From top to bottom, each entry below must be reproduced exactly.

BEGIN SUPPLIED INFORMATION

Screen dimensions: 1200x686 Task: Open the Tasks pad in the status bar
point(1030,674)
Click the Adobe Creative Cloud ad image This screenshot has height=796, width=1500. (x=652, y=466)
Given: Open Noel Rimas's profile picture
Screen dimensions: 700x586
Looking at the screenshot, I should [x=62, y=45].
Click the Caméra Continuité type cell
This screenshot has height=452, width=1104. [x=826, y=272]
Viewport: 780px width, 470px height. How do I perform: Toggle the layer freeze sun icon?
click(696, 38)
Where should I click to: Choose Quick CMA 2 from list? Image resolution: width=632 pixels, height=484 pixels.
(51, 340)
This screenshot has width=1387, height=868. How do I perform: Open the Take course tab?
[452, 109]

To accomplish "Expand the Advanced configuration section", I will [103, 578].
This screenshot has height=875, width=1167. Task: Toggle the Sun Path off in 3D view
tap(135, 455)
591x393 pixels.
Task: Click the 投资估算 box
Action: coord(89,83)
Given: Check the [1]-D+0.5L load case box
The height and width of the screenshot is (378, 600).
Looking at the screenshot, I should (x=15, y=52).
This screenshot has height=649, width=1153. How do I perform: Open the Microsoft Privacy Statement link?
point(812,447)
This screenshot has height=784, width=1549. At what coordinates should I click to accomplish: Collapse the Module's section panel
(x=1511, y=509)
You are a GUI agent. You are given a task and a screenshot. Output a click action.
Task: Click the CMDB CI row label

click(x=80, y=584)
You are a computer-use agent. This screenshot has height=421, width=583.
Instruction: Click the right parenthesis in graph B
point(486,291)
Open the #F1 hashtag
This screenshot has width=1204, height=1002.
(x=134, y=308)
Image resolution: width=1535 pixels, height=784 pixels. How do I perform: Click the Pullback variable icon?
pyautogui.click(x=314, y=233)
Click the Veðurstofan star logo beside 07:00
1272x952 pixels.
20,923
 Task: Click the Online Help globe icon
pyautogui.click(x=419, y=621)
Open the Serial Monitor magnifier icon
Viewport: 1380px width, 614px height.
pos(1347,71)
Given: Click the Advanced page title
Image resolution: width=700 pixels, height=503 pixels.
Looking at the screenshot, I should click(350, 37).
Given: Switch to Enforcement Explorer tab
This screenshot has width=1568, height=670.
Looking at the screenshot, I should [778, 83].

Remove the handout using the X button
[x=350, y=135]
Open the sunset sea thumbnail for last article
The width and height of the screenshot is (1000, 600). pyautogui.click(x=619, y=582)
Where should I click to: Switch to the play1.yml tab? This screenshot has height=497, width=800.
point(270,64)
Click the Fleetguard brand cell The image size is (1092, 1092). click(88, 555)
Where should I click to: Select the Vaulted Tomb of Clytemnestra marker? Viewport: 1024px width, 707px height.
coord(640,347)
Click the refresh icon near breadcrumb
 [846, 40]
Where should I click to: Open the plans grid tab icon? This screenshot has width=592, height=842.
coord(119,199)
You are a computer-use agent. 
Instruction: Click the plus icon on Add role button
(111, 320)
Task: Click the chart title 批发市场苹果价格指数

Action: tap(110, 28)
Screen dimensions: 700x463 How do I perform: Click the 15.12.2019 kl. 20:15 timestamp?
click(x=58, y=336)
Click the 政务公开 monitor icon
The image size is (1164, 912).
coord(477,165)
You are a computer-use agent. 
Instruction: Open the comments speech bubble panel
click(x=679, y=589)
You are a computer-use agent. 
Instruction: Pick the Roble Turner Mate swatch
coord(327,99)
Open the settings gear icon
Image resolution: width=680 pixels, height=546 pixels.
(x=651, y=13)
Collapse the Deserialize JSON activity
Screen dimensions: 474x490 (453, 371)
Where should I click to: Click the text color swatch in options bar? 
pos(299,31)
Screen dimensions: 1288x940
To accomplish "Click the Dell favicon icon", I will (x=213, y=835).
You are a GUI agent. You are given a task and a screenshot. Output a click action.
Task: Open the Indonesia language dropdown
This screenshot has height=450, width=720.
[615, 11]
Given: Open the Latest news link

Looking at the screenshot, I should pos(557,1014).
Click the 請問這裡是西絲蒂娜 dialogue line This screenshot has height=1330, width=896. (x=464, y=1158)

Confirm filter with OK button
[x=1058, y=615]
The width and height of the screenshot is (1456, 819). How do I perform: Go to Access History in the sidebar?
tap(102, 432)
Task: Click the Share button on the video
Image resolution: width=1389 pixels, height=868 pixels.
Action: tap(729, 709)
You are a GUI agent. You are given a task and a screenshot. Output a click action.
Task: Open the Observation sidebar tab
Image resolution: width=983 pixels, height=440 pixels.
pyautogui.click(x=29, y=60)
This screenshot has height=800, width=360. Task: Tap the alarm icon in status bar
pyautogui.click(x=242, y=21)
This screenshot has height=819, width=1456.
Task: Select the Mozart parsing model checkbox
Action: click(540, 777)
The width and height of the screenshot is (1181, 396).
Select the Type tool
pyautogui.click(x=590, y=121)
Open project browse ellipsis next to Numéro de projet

END SUPPLIED INFORMATION

__ANSWER TO THIS EXERCISE__:
Screen dimensions: 1200x686 Task: Open the Tasks pad in the status bar
point(1030,674)
Click the Adobe Creative Cloud ad image This screenshot has height=796, width=1500. (x=652, y=466)
Given: Open Noel Rimas's profile picture
Screen dimensions: 700x586
Looking at the screenshot, I should [x=62, y=45].
Click the Caméra Continuité type cell
This screenshot has height=452, width=1104. [x=826, y=272]
Viewport: 780px width, 470px height. How do I perform: Toggle the layer freeze sun icon?
click(696, 38)
Where should I click to: Choose Quick CMA 2 from list? Image resolution: width=632 pixels, height=484 pixels.
(51, 340)
This screenshot has width=1387, height=868. How do I perform: Open the Take course tab?
[452, 109]

To accomplish "Expand the Advanced configuration section", I will [103, 578].
This screenshot has height=875, width=1167. Task: Toggle the Sun Path off in 3D view
tap(135, 455)
591x393 pixels.
Task: Click the 投资估算 box
Action: coord(89,83)
Given: Check the [1]-D+0.5L load case box
The height and width of the screenshot is (378, 600).
Looking at the screenshot, I should (x=15, y=52).
This screenshot has height=649, width=1153. How do I perform: Open the Microsoft Privacy Statement link?
point(812,447)
This screenshot has height=784, width=1549. At what coordinates should I click to accomplish: Collapse the Module's section panel
(x=1511, y=509)
You are a GUI agent. You are given a task and a screenshot. Output a click action.
Task: Click the CMDB CI row label

click(x=80, y=584)
You are a computer-use agent. This screenshot has height=421, width=583.
Instruction: Click the right parenthesis in graph B
point(486,291)
Open the #F1 hashtag
This screenshot has width=1204, height=1002.
(x=134, y=308)
Image resolution: width=1535 pixels, height=784 pixels. How do I perform: Click the Pullback variable icon?
pyautogui.click(x=314, y=233)
Click the Veðurstofan star logo beside 07:00
1272x952 pixels.
20,923
 Task: Click the Online Help globe icon
pyautogui.click(x=419, y=621)
Open the Serial Monitor magnifier icon
Viewport: 1380px width, 614px height.
pos(1347,71)
Given: Click the Advanced page title
Image resolution: width=700 pixels, height=503 pixels.
Looking at the screenshot, I should click(350, 37).
Given: Switch to Enforcement Explorer tab
This screenshot has width=1568, height=670.
Looking at the screenshot, I should [778, 83].

Remove the handout using the X button
[x=350, y=135]
Open the sunset sea thumbnail for last article
The width and height of the screenshot is (1000, 600). pyautogui.click(x=619, y=582)
Where should I click to: Switch to the play1.yml tab? This screenshot has height=497, width=800.
point(270,64)
Click the Fleetguard brand cell The image size is (1092, 1092). click(88, 555)
Where should I click to: Select the Vaulted Tomb of Clytemnestra marker? Viewport: 1024px width, 707px height.
coord(640,347)
Click the refresh icon near breadcrumb
 [846, 40]
Where should I click to: Open the plans grid tab icon? This screenshot has width=592, height=842.
coord(119,199)
You are a computer-use agent. 
Instruction: Click the plus icon on Add role button
(111, 320)
Task: Click the chart title 批发市场苹果价格指数

Action: tap(110, 28)
Screen dimensions: 700x463 How do I perform: Click the 15.12.2019 kl. 20:15 timestamp?
click(x=58, y=336)
Click the 政务公开 monitor icon
The image size is (1164, 912).
coord(477,165)
You are a computer-use agent. 
Instruction: Open the comments speech bubble panel
click(x=679, y=589)
You are a computer-use agent. 
Instruction: Pick the Roble Turner Mate swatch
coord(327,99)
Open the settings gear icon
Image resolution: width=680 pixels, height=546 pixels.
(x=651, y=13)
Collapse the Deserialize JSON activity
Screen dimensions: 474x490 (453, 371)
Where should I click to: Click the text color swatch in options bar? 
pos(299,31)
Screen dimensions: 1288x940
To accomplish "Click the Dell favicon icon", I will (x=213, y=835).
You are a GUI agent. You are given a task and a screenshot. Output a click action.
Task: Open the Indonesia language dropdown
This screenshot has height=450, width=720.
[615, 11]
Given: Open the Latest news link

Looking at the screenshot, I should pos(557,1014).
Click the 請問這裡是西絲蒂娜 dialogue line This screenshot has height=1330, width=896. (x=464, y=1158)

Confirm filter with OK button
[x=1058, y=615]
The width and height of the screenshot is (1456, 819). How do I perform: Go to Access History in the sidebar?
tap(102, 432)
Task: Click the Share button on the video
Image resolution: width=1389 pixels, height=868 pixels.
Action: tap(729, 709)
You are a GUI agent. You are given a task and a screenshot. Output a click action.
Task: Open the Observation sidebar tab
Image resolution: width=983 pixels, height=440 pixels.
pyautogui.click(x=29, y=60)
This screenshot has height=800, width=360. Task: Tap the alarm icon in status bar
pyautogui.click(x=242, y=21)
This screenshot has height=819, width=1456.
Task: Select the Mozart parsing model checkbox
Action: click(540, 777)
The width and height of the screenshot is (1181, 396).
Select the Type tool
pyautogui.click(x=590, y=121)
Open project browse ellipsis next to Numéro de projet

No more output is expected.